[[ DATA RECORDS open ]]
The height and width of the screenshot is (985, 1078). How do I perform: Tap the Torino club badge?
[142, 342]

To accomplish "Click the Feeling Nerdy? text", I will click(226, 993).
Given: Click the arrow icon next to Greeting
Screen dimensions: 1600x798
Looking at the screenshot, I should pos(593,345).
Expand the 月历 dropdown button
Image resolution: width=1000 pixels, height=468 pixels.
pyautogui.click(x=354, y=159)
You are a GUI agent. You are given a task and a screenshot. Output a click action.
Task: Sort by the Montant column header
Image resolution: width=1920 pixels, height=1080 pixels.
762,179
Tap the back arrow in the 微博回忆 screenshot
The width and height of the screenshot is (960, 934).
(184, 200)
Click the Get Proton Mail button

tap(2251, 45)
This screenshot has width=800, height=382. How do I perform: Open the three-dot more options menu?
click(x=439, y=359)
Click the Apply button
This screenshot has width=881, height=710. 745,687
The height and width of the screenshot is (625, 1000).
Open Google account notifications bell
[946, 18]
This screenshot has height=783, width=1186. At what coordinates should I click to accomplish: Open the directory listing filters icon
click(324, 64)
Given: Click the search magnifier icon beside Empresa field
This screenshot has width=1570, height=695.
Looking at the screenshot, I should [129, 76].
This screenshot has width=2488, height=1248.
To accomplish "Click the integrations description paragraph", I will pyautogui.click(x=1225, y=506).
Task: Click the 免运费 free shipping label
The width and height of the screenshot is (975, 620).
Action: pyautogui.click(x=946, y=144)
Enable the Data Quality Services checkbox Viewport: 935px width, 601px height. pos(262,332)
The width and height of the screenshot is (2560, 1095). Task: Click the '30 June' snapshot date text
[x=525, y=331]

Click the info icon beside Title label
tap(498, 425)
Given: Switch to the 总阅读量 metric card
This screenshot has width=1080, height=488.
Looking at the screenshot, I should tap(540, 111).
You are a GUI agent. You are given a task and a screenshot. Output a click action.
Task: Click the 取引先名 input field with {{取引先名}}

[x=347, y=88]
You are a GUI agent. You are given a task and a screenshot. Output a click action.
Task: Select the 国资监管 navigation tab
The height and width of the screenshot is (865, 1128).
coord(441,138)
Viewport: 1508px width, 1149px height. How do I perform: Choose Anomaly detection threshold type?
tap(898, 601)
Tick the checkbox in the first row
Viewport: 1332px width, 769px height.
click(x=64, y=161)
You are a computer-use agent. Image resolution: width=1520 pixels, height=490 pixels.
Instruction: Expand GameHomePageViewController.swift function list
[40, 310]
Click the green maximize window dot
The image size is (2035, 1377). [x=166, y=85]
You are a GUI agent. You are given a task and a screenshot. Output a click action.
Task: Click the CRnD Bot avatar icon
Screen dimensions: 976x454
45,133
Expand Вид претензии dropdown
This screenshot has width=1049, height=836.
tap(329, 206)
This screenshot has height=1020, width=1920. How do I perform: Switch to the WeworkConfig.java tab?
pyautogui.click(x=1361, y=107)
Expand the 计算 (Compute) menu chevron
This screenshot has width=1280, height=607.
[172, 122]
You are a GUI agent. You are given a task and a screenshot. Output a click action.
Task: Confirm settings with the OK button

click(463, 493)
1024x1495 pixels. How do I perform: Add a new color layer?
[[ DATA RECORDS closed ]]
▶ _DESCRIPTION OF THE TASK_: From the first line through the last, repeat the entries exactly.

▶ _ANSWER TO THIS EXERCISE_:
The height and width of the screenshot is (985, 1078). How do I perform: Tap the Torino club badge?
[142, 342]

To accomplish "Click the Feeling Nerdy? text", I will click(226, 993).
Given: Click the arrow icon next to Greeting
Screen dimensions: 1600x798
Looking at the screenshot, I should pos(593,345).
Expand the 月历 dropdown button
Image resolution: width=1000 pixels, height=468 pixels.
pyautogui.click(x=354, y=159)
You are a GUI agent. You are given a task and a screenshot. Output a click action.
Task: Sort by the Montant column header
Image resolution: width=1920 pixels, height=1080 pixels.
762,179
Tap the back arrow in the 微博回忆 screenshot
The width and height of the screenshot is (960, 934).
(184, 200)
Click the Get Proton Mail button

tap(2251, 45)
This screenshot has width=800, height=382. How do I perform: Open the three-dot more options menu?
click(x=439, y=359)
Click the Apply button
This screenshot has width=881, height=710. 745,687
The height and width of the screenshot is (625, 1000).
Open Google account notifications bell
[946, 18]
This screenshot has height=783, width=1186. At what coordinates should I click to accomplish: Open the directory listing filters icon
click(324, 64)
Given: Click the search magnifier icon beside Empresa field
This screenshot has width=1570, height=695.
Looking at the screenshot, I should [129, 76].
This screenshot has width=2488, height=1248.
To accomplish "Click the integrations description paragraph", I will pyautogui.click(x=1225, y=506).
Task: Click the 免运费 free shipping label
The width and height of the screenshot is (975, 620).
Action: pyautogui.click(x=946, y=144)
Enable the Data Quality Services checkbox Viewport: 935px width, 601px height. pos(262,332)
The width and height of the screenshot is (2560, 1095). Task: Click the '30 June' snapshot date text
[x=525, y=331]

Click the info icon beside Title label
tap(498, 425)
Given: Switch to the 总阅读量 metric card
This screenshot has width=1080, height=488.
Looking at the screenshot, I should tap(540, 111).
You are a GUI agent. You are given a task and a screenshot. Output a click action.
Task: Click the 取引先名 input field with {{取引先名}}

[x=347, y=88]
You are a GUI agent. You are given a task and a screenshot. Output a click action.
Task: Select the 国资监管 navigation tab
The height and width of the screenshot is (865, 1128).
coord(441,138)
Viewport: 1508px width, 1149px height. How do I perform: Choose Anomaly detection threshold type?
tap(898, 601)
Tick the checkbox in the first row
Viewport: 1332px width, 769px height.
click(x=64, y=161)
You are a computer-use agent. Image resolution: width=1520 pixels, height=490 pixels.
Instruction: Expand GameHomePageViewController.swift function list
[40, 310]
Click the green maximize window dot
The image size is (2035, 1377). [x=166, y=85]
You are a GUI agent. You are given a task and a screenshot. Output a click action.
Task: Click the CRnD Bot avatar icon
Screen dimensions: 976x454
45,133
Expand Вид претензии dropdown
This screenshot has width=1049, height=836.
tap(329, 206)
This screenshot has height=1020, width=1920. How do I perform: Switch to the WeworkConfig.java tab?
pyautogui.click(x=1361, y=107)
Expand the 计算 (Compute) menu chevron
This screenshot has width=1280, height=607.
[172, 122]
You are a GUI agent. You are given a task and a screenshot. Output a click action.
Task: Confirm settings with the OK button

click(463, 493)
1024x1495 pixels. How do I perform: Add a new color layer?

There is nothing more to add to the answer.